> EXERCISE OBJECTIVE
Reproduce word for word the stretch of the entries that opens with the line containing "Image resolution: width=260, height=2576." and closes with the line containing "REVIASとは (96, 8)", both included.

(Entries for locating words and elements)
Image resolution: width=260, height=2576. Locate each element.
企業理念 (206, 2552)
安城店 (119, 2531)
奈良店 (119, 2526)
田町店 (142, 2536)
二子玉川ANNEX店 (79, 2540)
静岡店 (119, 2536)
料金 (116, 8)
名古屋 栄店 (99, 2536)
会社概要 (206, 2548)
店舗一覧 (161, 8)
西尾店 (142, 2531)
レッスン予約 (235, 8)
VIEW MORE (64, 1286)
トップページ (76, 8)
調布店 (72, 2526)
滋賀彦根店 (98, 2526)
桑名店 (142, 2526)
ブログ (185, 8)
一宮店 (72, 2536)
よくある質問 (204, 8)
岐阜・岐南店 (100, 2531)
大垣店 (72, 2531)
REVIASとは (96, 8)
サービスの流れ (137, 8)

---

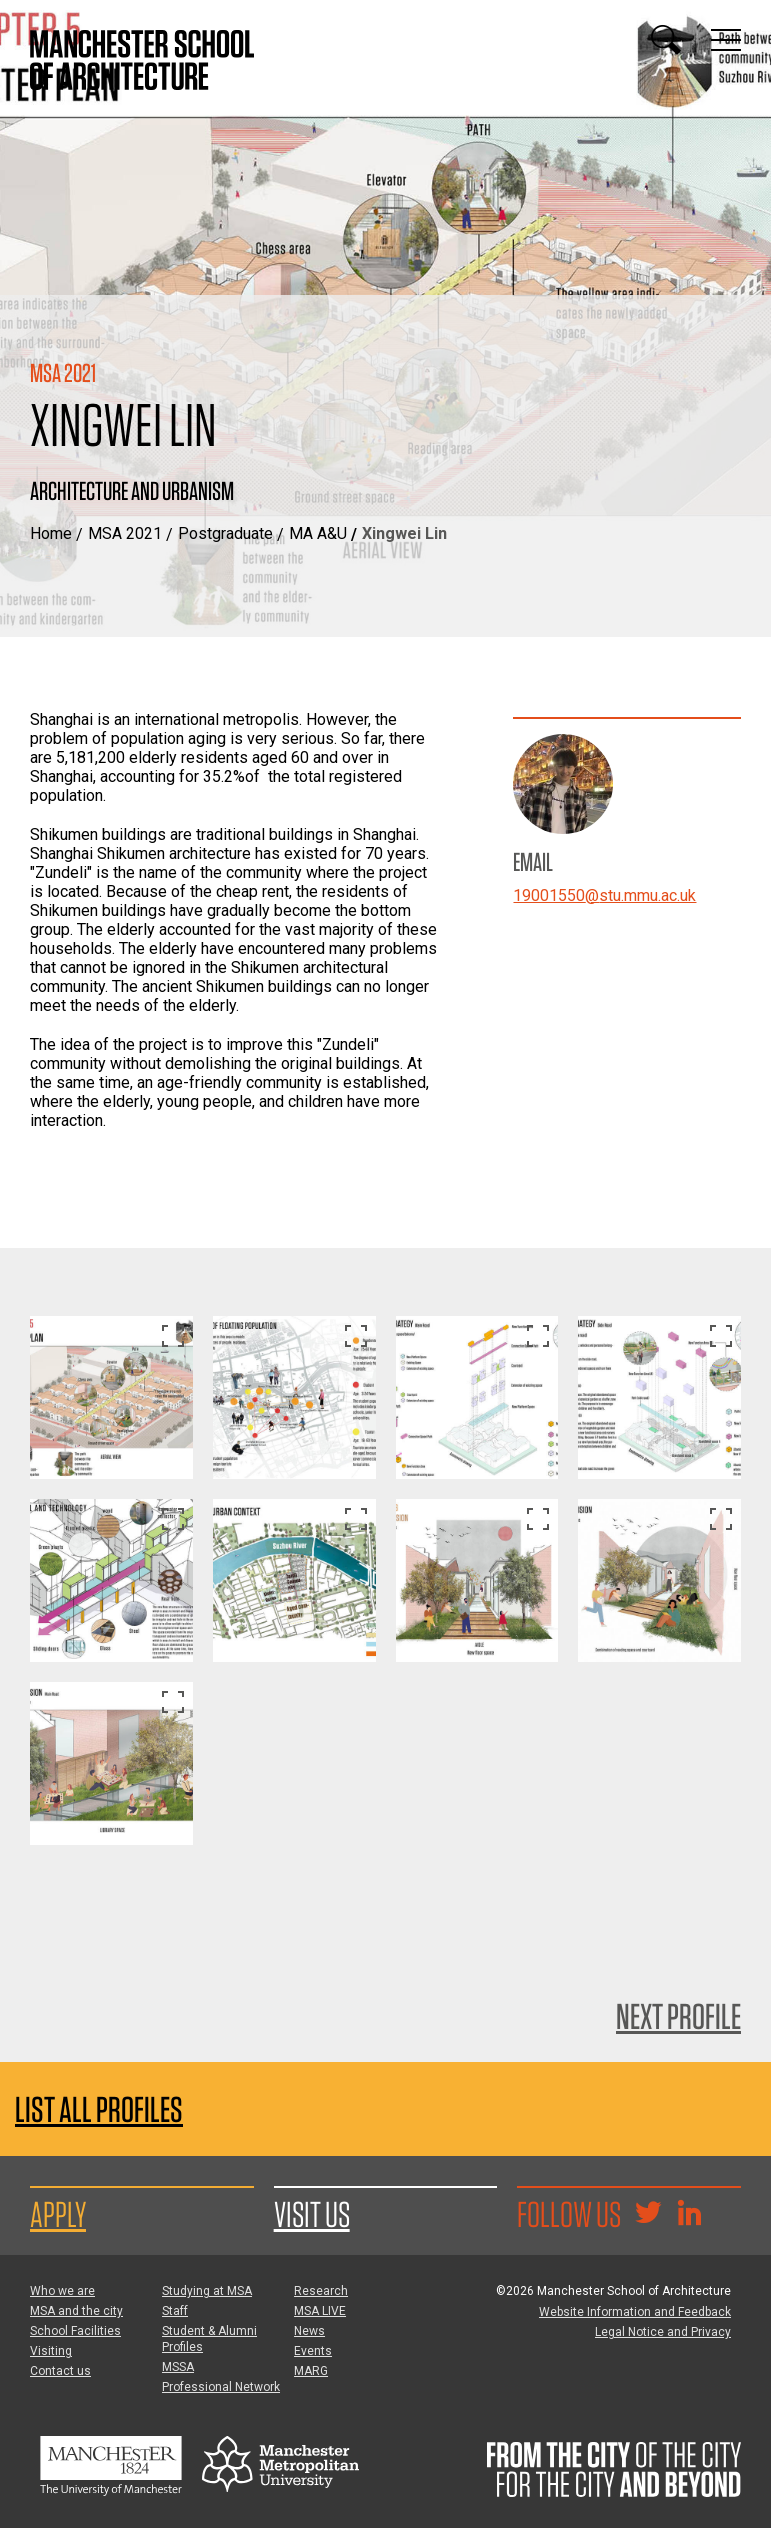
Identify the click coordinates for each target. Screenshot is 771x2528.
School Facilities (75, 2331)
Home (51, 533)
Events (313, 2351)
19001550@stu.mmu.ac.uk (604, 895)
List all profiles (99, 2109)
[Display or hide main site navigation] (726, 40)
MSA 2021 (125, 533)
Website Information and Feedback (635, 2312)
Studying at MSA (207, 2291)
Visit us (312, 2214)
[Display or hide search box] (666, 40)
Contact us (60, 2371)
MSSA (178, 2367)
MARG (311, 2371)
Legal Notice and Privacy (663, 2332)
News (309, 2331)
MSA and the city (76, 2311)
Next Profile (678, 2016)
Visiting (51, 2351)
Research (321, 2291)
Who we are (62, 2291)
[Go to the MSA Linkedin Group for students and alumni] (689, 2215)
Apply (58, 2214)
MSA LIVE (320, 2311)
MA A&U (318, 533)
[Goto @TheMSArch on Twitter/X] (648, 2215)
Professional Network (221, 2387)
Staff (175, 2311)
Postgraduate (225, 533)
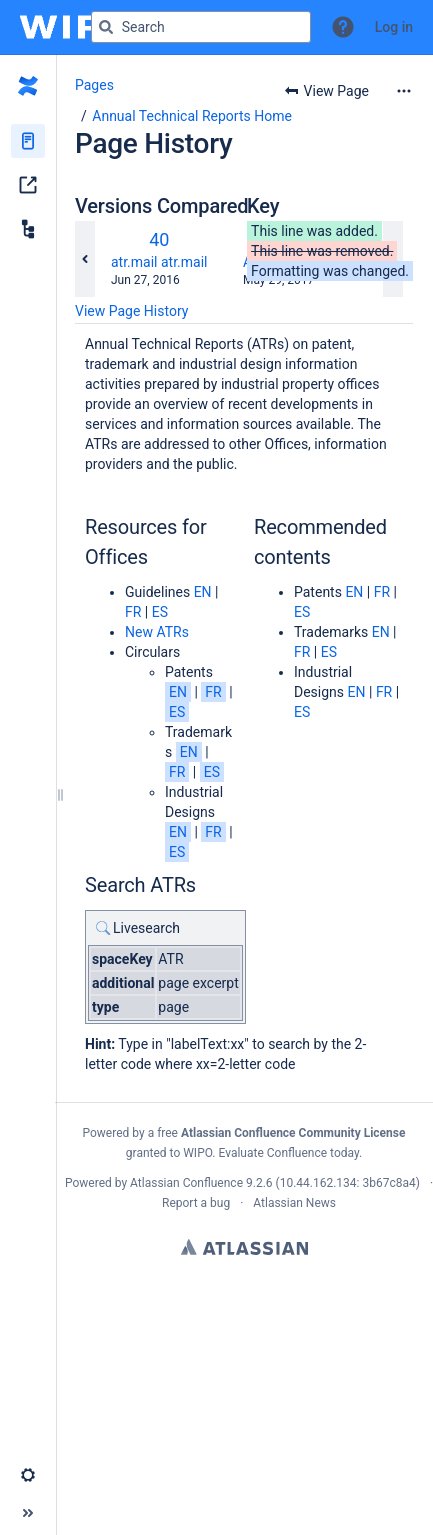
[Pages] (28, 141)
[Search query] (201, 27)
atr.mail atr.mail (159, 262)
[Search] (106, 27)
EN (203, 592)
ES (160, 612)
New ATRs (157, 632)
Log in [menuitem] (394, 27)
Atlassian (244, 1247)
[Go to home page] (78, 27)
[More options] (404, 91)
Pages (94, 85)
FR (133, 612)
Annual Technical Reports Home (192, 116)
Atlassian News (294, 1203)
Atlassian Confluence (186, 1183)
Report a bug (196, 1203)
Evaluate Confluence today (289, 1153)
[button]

> RESPONSE FOR THIS EXERCISE
Image resolution: width=260, height=2576. Locate each element.
企業理念 (206, 2552)
安城店 (119, 2531)
奈良店 (119, 2526)
田町店 (142, 2536)
二子玉川ANNEX店 (79, 2540)
静岡店 (119, 2536)
料金 (116, 8)
名古屋 栄店 (99, 2536)
会社概要 (206, 2548)
店舗一覧 (161, 8)
西尾店 (142, 2531)
レッスン予約 (235, 8)
VIEW MORE (64, 1286)
トップページ (76, 8)
調布店 (72, 2526)
滋賀彦根店 (98, 2526)
桑名店 (142, 2526)
ブログ (185, 8)
一宮店 (72, 2536)
よくある質問 (204, 8)
岐阜・岐南店 (100, 2531)
大垣店 (72, 2531)
REVIASとは (96, 8)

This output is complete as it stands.